Written task:
Format the lines below as a Markdown table with the columns "Number" and "Line". Give each non-blank line its own row, and leave the pictures out.

--- Start Provided material ---

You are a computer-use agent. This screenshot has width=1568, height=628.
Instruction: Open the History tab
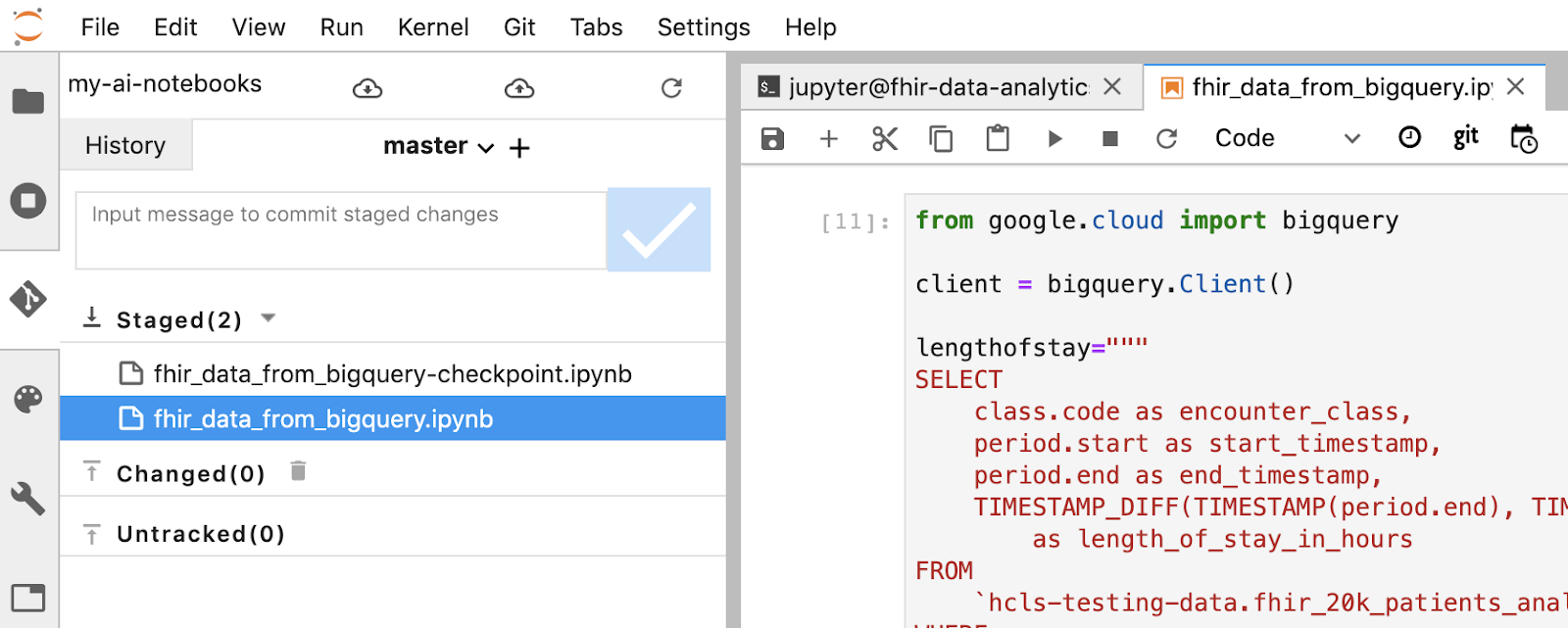(125, 146)
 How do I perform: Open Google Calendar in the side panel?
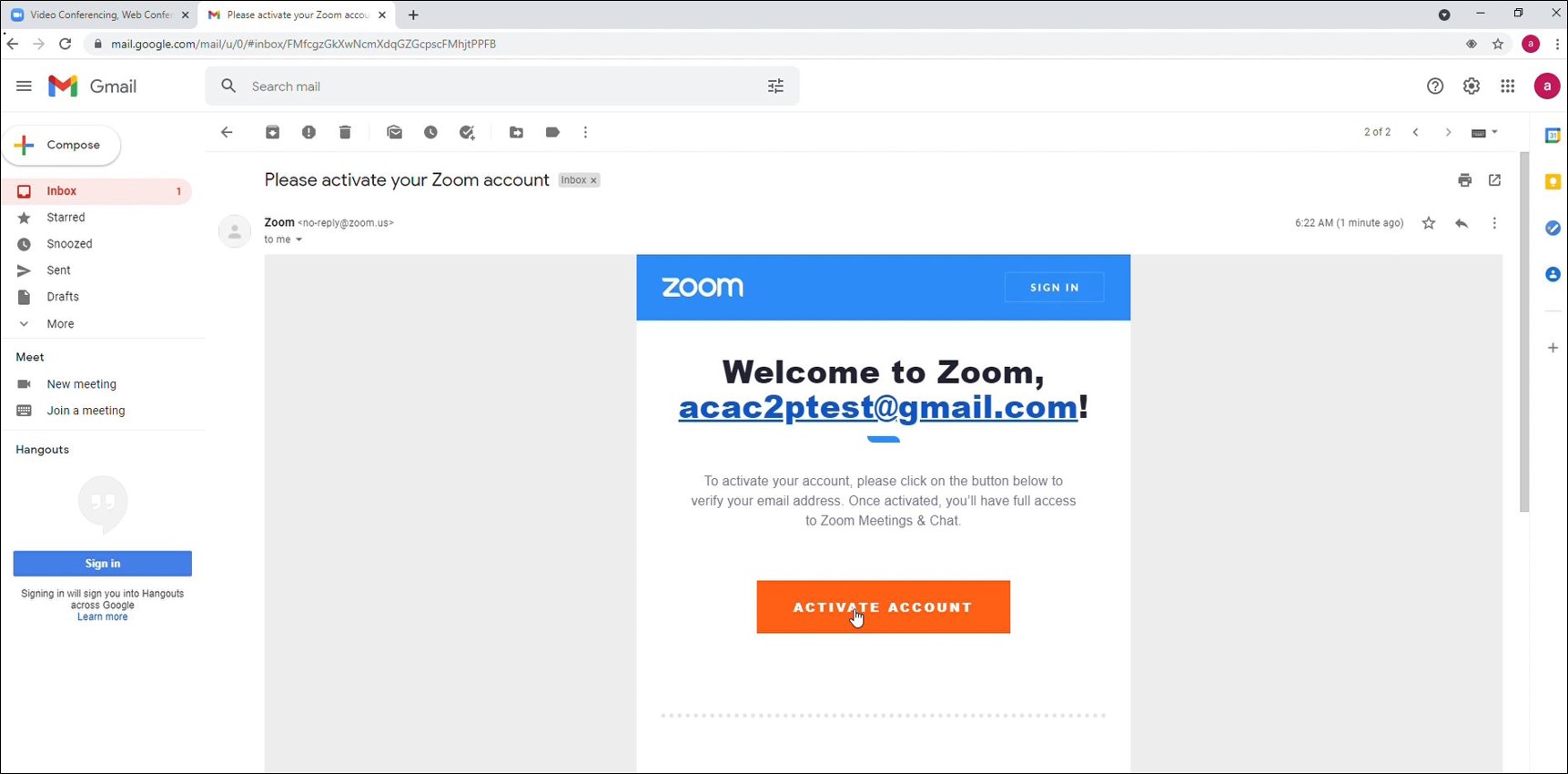pyautogui.click(x=1553, y=135)
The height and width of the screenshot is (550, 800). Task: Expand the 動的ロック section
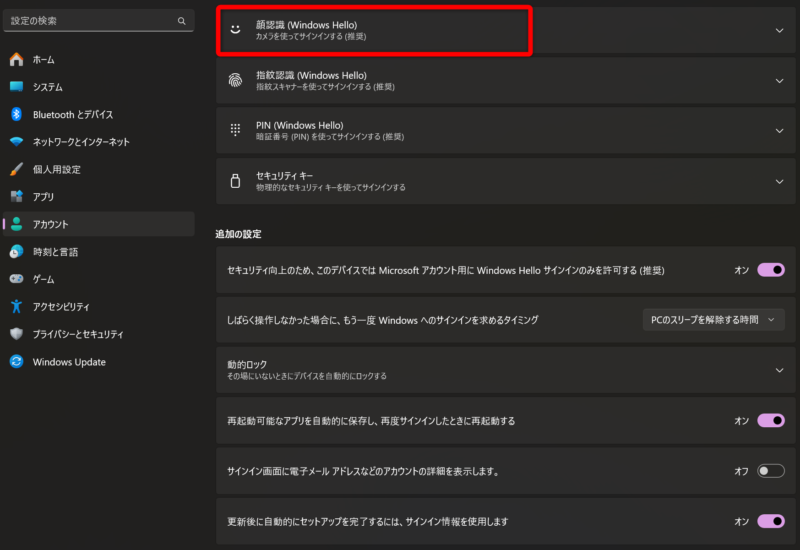pos(779,370)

--- End Provided material ---

Task result:
| Number | Line |
|---|---|
| 1 | You are a computer-use agent. This screenshot has width=1568, height=628. |
| 2 | Instruction: Open the History tab |
| 3 | (125, 146) |
| 4 |  How do I perform: Open Google Calendar in the side panel? |
| 5 | pyautogui.click(x=1553, y=135) |
| 6 | The height and width of the screenshot is (550, 800). Task: Expand the 動的ロック section |
| 7 | pos(779,370) |